Skarb leżał przy piorunochronie

Fot. Sławomir Mielnik
Wczorajsi zwycięzcy: (od lewej) Paweł Loster, Łukasz Żur i Wojciech Kolasa razem szukali skarbu i razem wydadzą pieniądze, które dostali za odnalezienie monety.
Wczorajsi zwycięzcy: (od lewej) Paweł Loster, Łukasz Żur i Wojciech Kolasa razem szukali skarbu i razem wydadzą pieniądze, które dostali za odnalezienie monety. Fot. Sławomir Mielnik
"Jeden za wszystkich" to hasło, które wczoraj pomogło Wojtkowi, Łukaszowi i Pawłowi odnaleźć nasz skarb.

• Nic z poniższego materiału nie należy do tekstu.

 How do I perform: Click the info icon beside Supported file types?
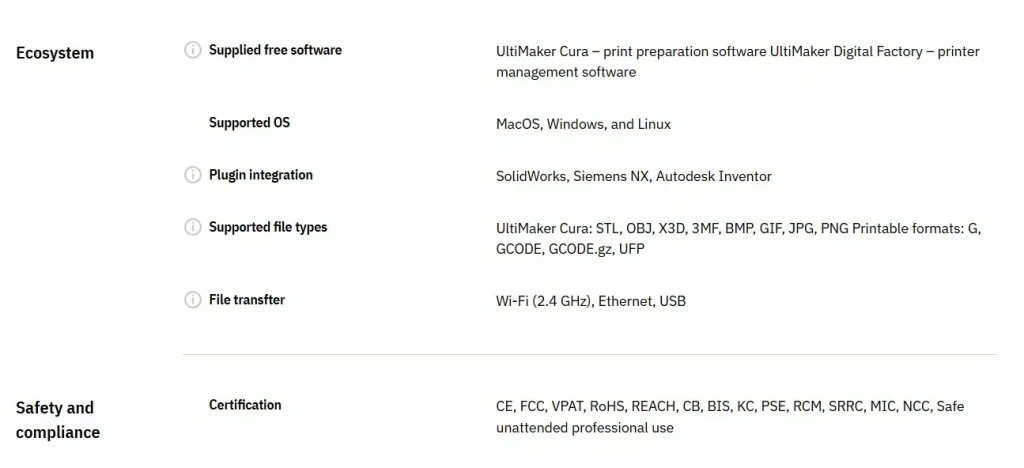coord(193,227)
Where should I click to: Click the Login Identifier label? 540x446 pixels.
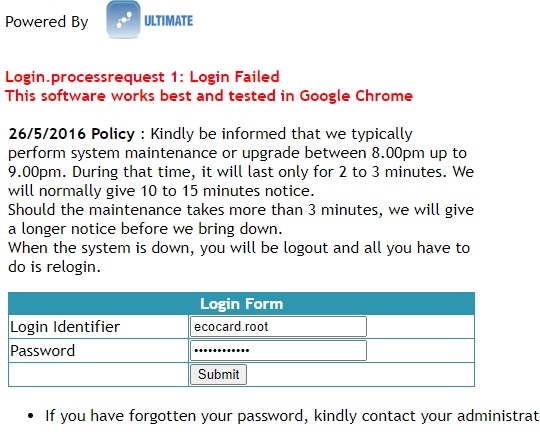coord(65,327)
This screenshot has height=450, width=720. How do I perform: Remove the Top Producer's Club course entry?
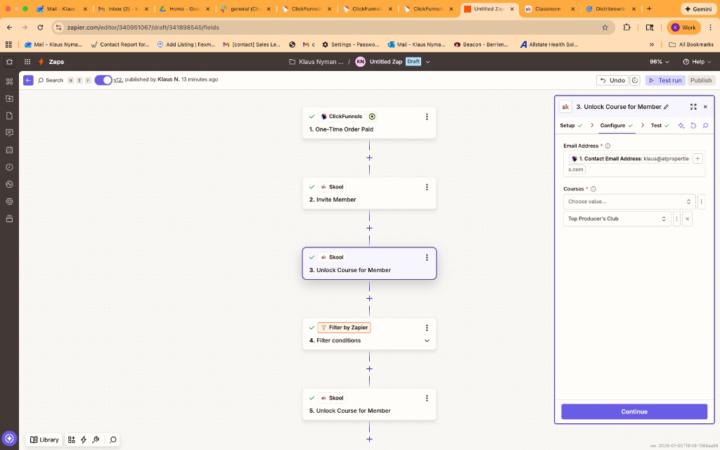point(687,218)
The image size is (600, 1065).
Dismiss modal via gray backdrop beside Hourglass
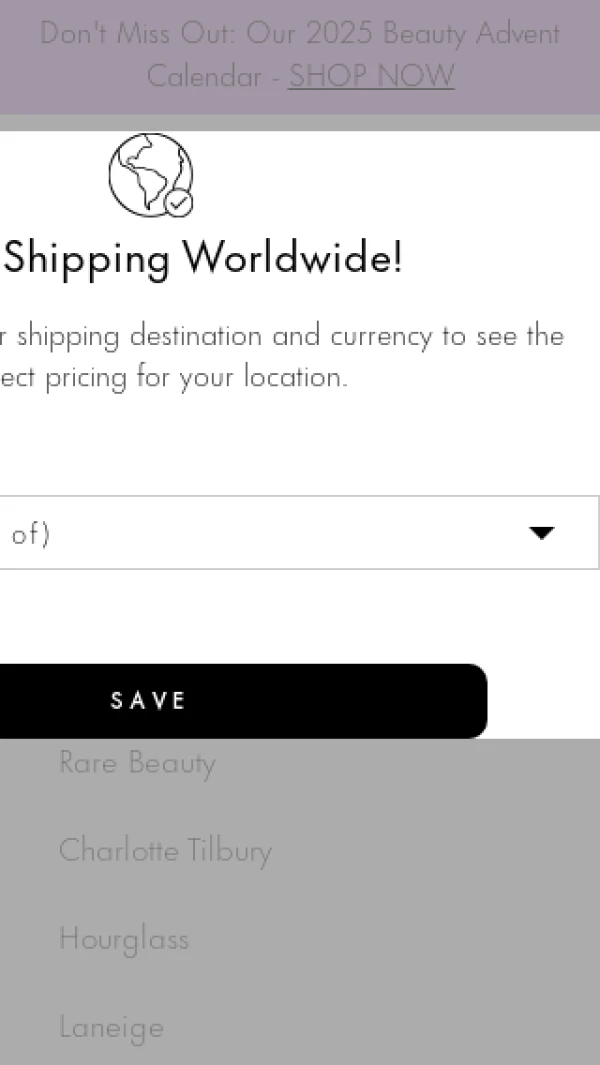[400, 940]
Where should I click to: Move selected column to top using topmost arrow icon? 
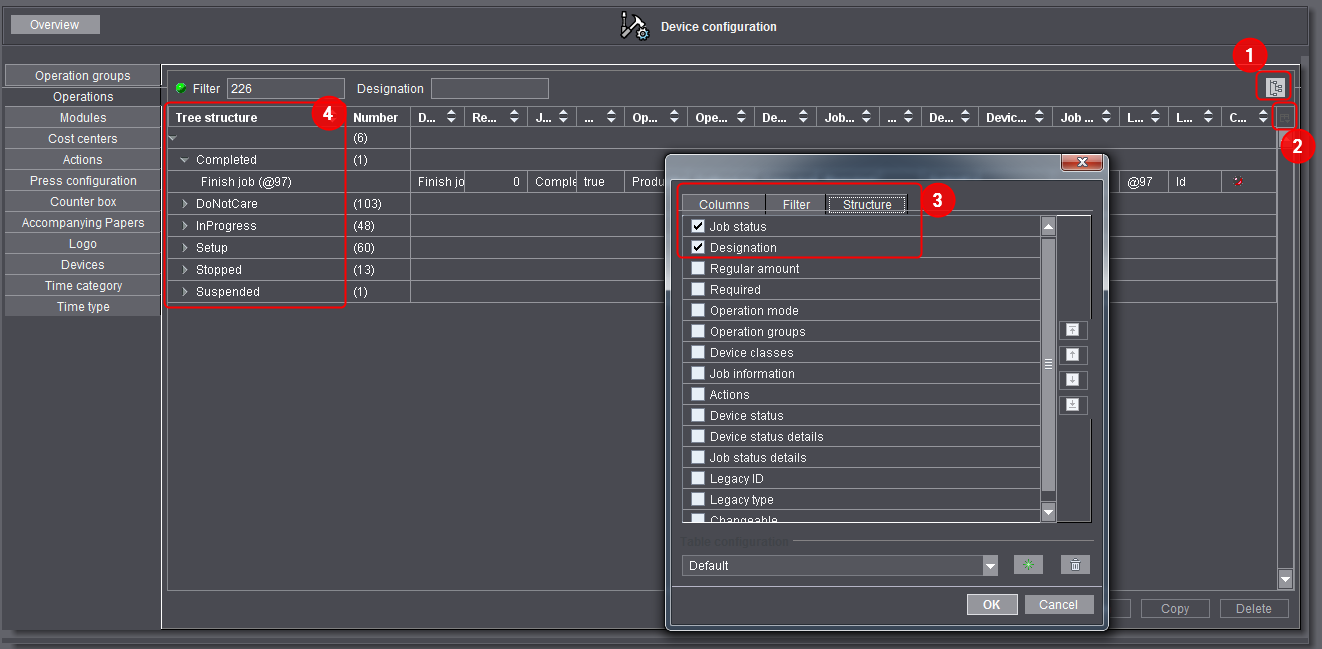pos(1072,330)
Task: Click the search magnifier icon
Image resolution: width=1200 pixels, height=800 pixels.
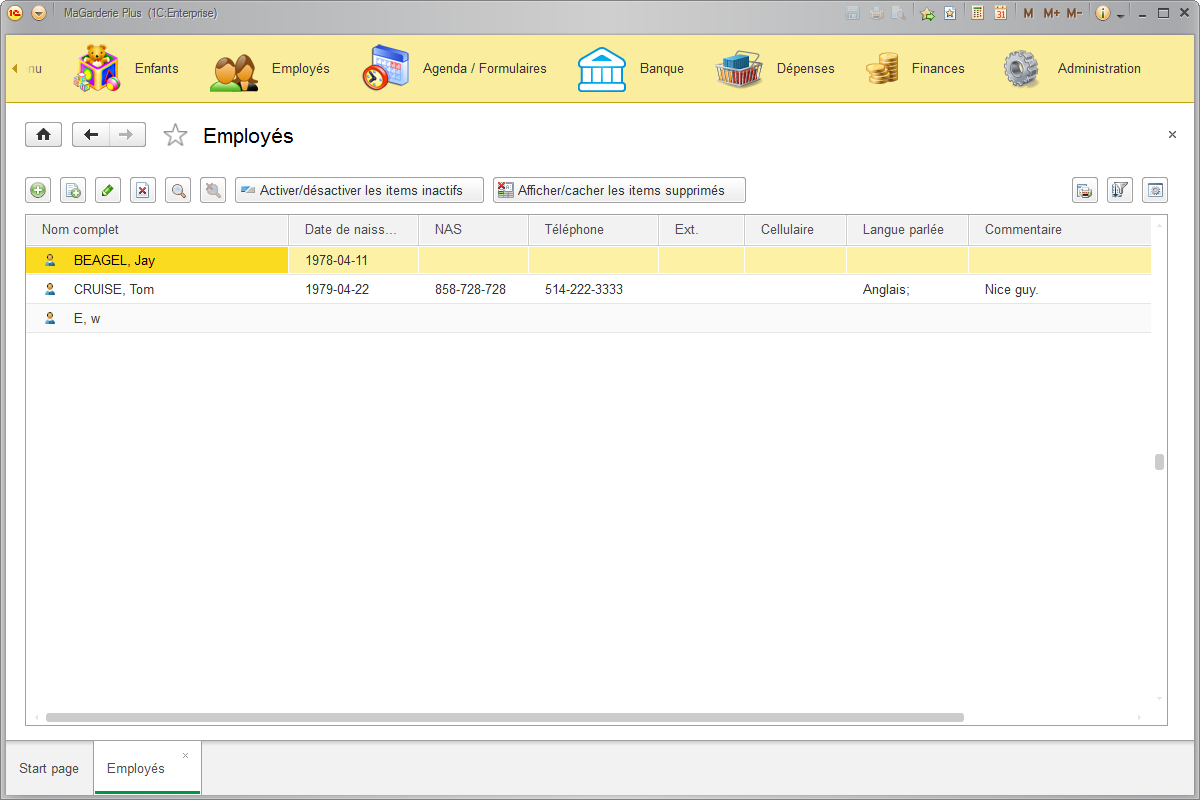Action: click(177, 190)
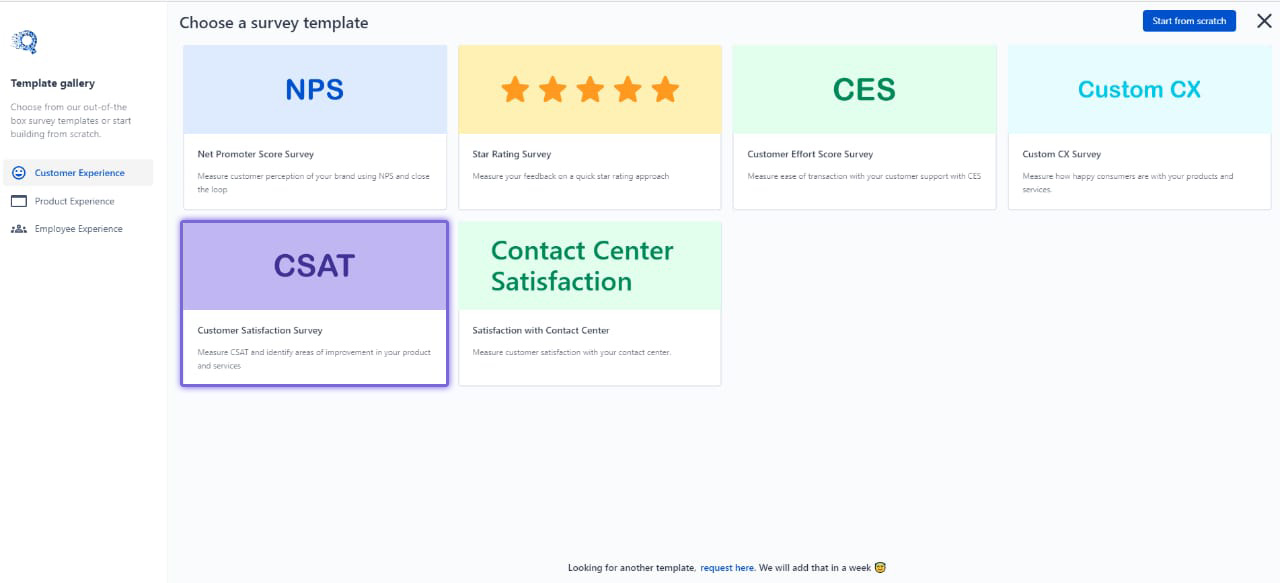
Task: Click the winking emoji next to week text
Action: click(879, 567)
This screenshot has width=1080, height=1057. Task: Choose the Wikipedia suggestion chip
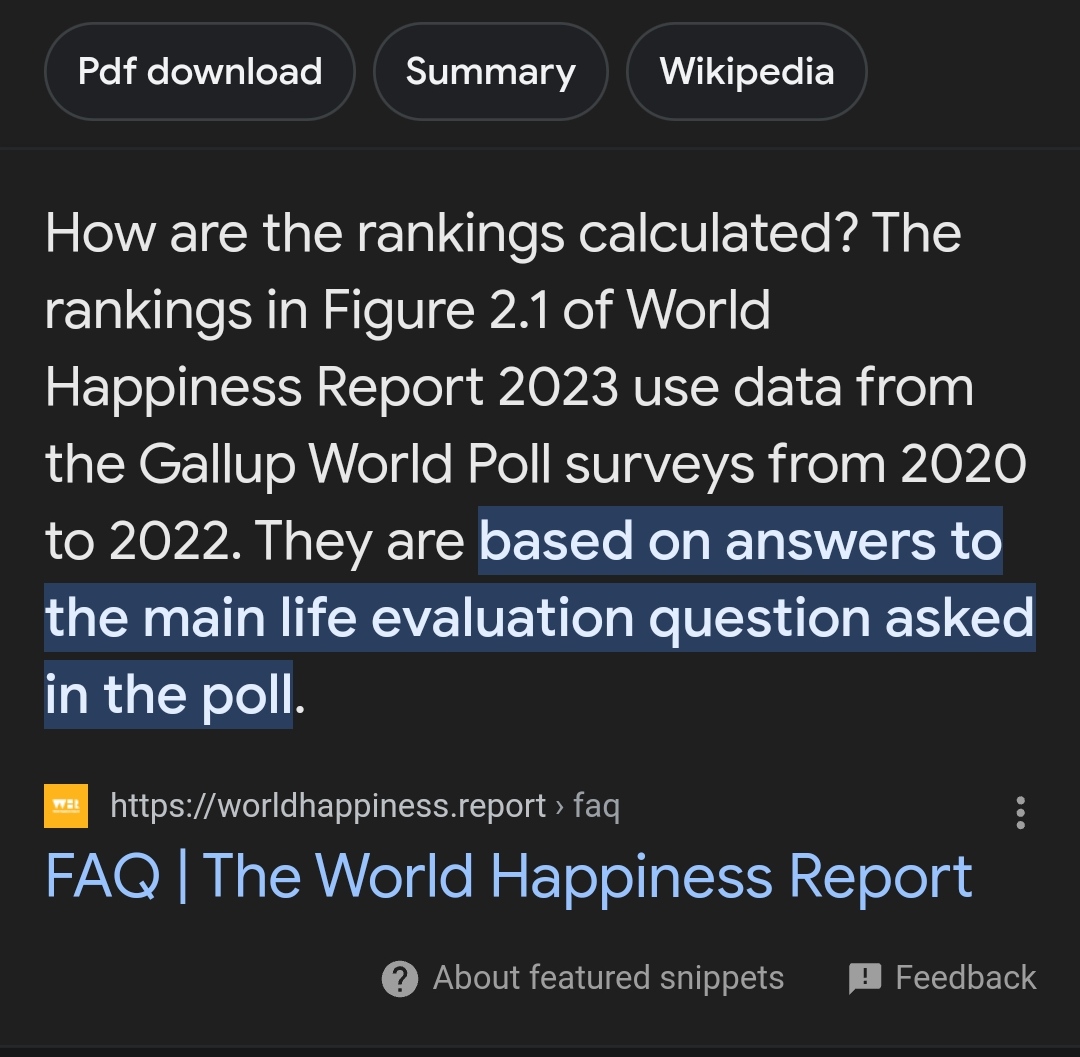pyautogui.click(x=746, y=72)
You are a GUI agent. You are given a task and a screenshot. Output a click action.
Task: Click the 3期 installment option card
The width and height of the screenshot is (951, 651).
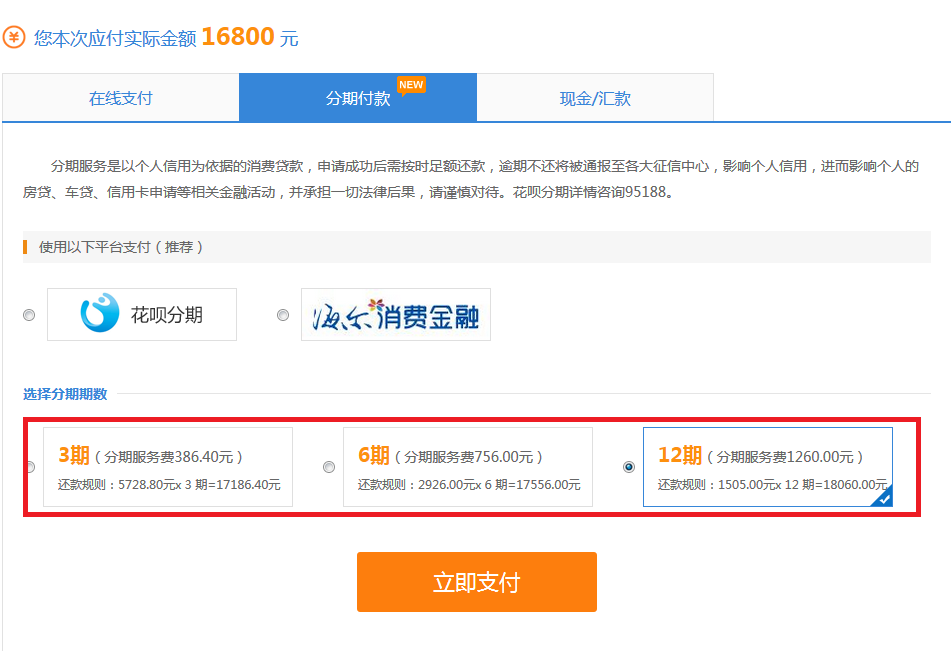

Takiego tłoku na ulicach Tarnów Opolski jeszcze nie widział. Kto żyw, wyszedł z domu i ruszył na poszukiwanie skarbu. Każdemu marzyło się tysiąc złotych, które można dostać za odnalezienie azteckiej monety.
- Gdybym ja dostał te pieniądze, to dałbym je na rzecz naszego przedszkola - mówi pan Zygmunt. - Ale by się cieszyli.
Jedni na rowerach, inni pieszo przeczesywali zakamarki Tarnowa Opolskiego. - Na rowerach jeździmy po okolicy, wszędzie tam, gdzie skarb może być ukryty - mówi Damian Stupak. - Od rana tak się bawimy i jest fajnie.
Niestety, tym razem Damianowi i jego ekipie nie udało się znaleźć monety. Już o 11.30 była w rękach Wojciecha Kolasy.
- Znalazłem ją przy urzędzie gminy, leżała przy piorunochronie - opowiada. - Nie szukałem sam. Mamy zgraną paczkę. Razem szukaliśmy i razem wydamy te pieniądze.
Dzisiaj rano Wojtek i jego koledzy Łukasz Żur i Paweł Loster wyruszają do Czech.
- Marzyła nam się taka wyprawa i właśnie dlatego od rana szukaliśmy tej monety - mówi Łukasz. Dzisiaj dalej bawimy się w Poszukiwaczy Zaginionej Arki. Tym razem monetę będzie można znaleźć w Prószkowie.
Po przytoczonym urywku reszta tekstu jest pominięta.